Eduardo P.C. Rocha, John Maynard Smith, Laurence D. Hurst, Matthew

T.G. Holdene, Jessica E. Cooper, Noel H. Smith, Edward J. Feild

I have started to have revolving ideas about codeml, evolver, hyphy

and a program of the likes of "seqgen", sprinkled with some of the

features in "rose", some of the features in "simcoal2", and some of

the features in the recently published "cosi":

The thing is that with either PAML or HyPhy there will always be a

reasonable uncertainty about how accurate is the model of dN/dS

branches given by the MLE for the data. It is like the problem with

multiple sequence alignments: one will never* know if the MSA

determined by probcons, muscle, t-coffee or clustal is _the_ MSA that

depicts the true relationship of each and every aminoacid or

nucleotide of a group of individuals or species.
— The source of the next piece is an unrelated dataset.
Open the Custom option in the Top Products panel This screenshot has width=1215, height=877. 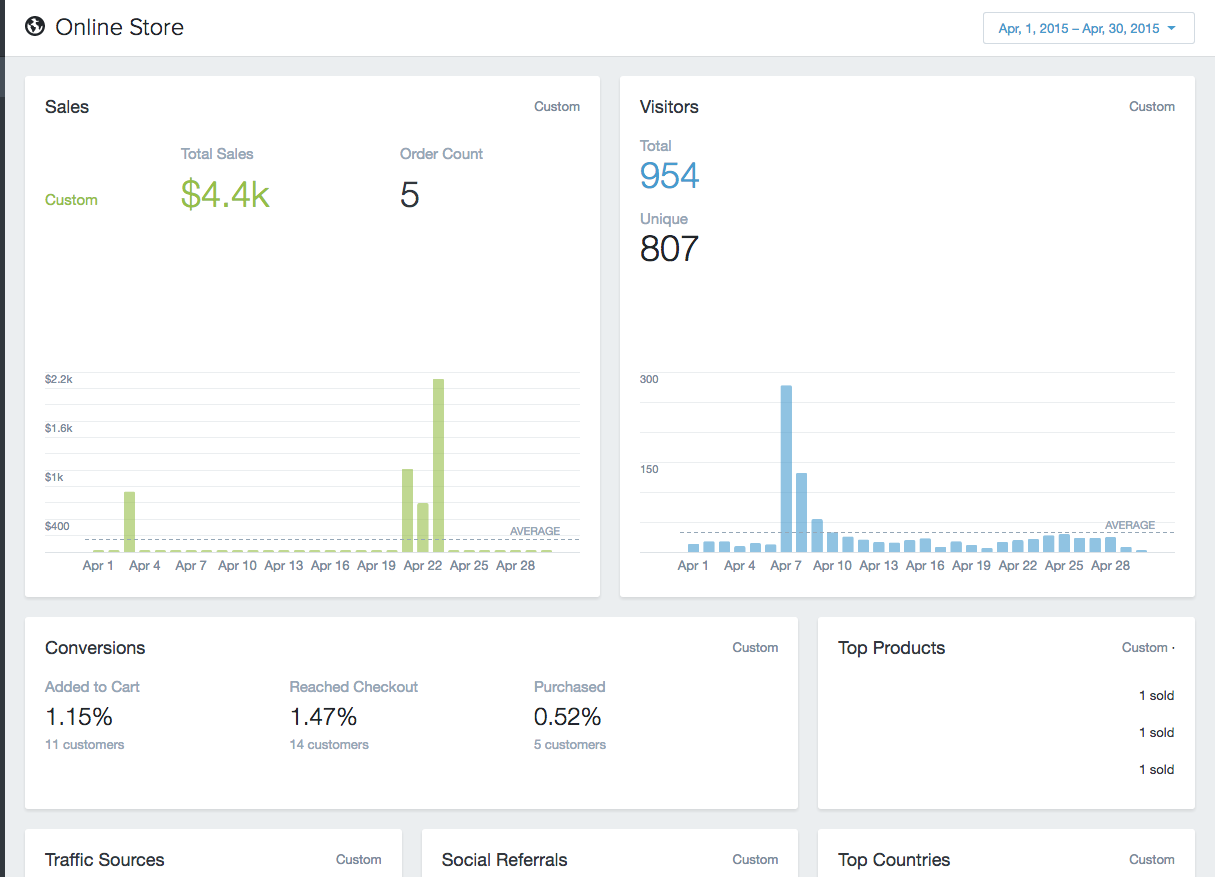coord(1147,647)
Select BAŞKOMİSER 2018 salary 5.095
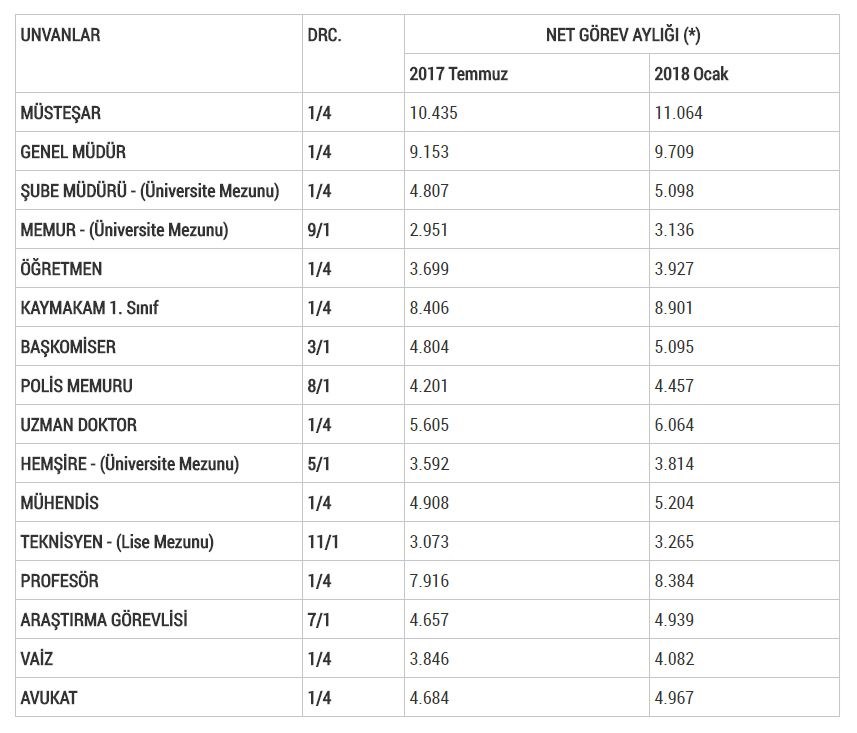This screenshot has width=857, height=733. 674,347
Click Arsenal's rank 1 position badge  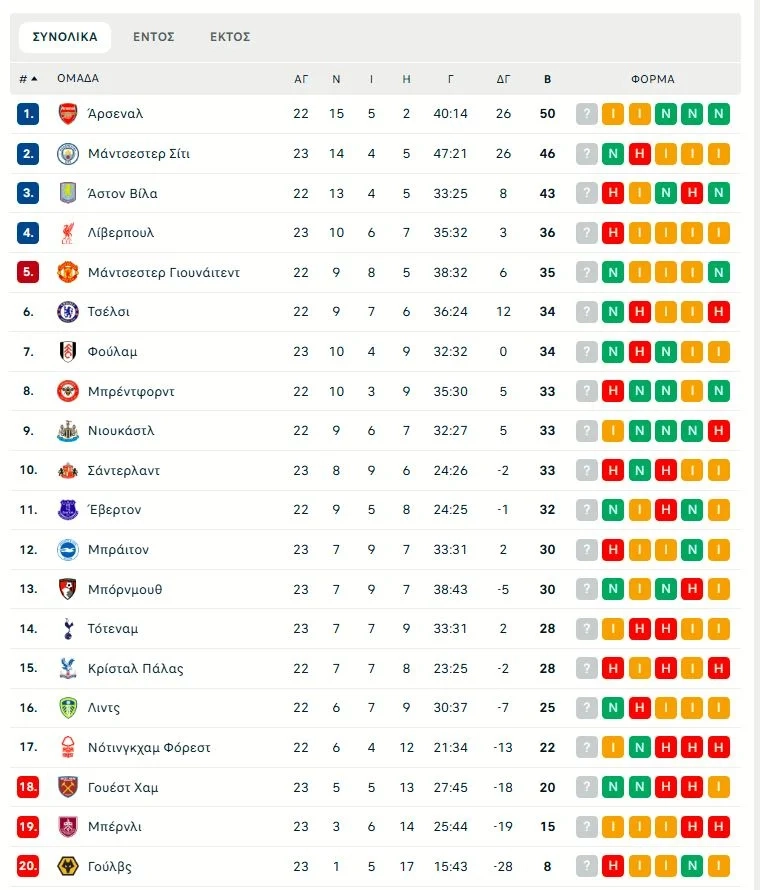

*well, at least until the technology in "Park Jurassic" is

achieved. Actually, better technology that in P.J., as the frogs

tinkerings were really bad in that case.

Some weeks ago I found out that Aaron Darling, of Mauve's fame,

created a whole framework of what one could call "evolving-MSAs", to

recreate realistic cases for which we know the _true_ MSA. We can then

use this _true_ MSAs to check if our alignment program is good or not.

Cosi is more or less a similar framework, but for different goals.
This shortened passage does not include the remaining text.